--- Start ---

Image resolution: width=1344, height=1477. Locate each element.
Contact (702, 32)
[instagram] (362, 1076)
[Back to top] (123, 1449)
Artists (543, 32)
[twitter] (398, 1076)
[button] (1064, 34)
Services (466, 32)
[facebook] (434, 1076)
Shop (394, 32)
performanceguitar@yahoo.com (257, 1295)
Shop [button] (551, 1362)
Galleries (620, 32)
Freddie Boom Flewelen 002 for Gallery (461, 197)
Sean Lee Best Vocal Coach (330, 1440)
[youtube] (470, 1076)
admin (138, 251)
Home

--- End ---

[PROBLEM STATEMENT] Could you update the part of the records that opens with the line containing "Freddie Boom Flewelen" and closes at the end of the records, giving only those lines with "Gallery" changed to "Portfolio" and nothing else altered?

[FINISHED TASK]
Freddie Boom Flewelen 002 for Portfolio (461, 197)
Sean Lee Best Vocal Coach (330, 1440)
[youtube] (470, 1076)
admin (138, 251)
Home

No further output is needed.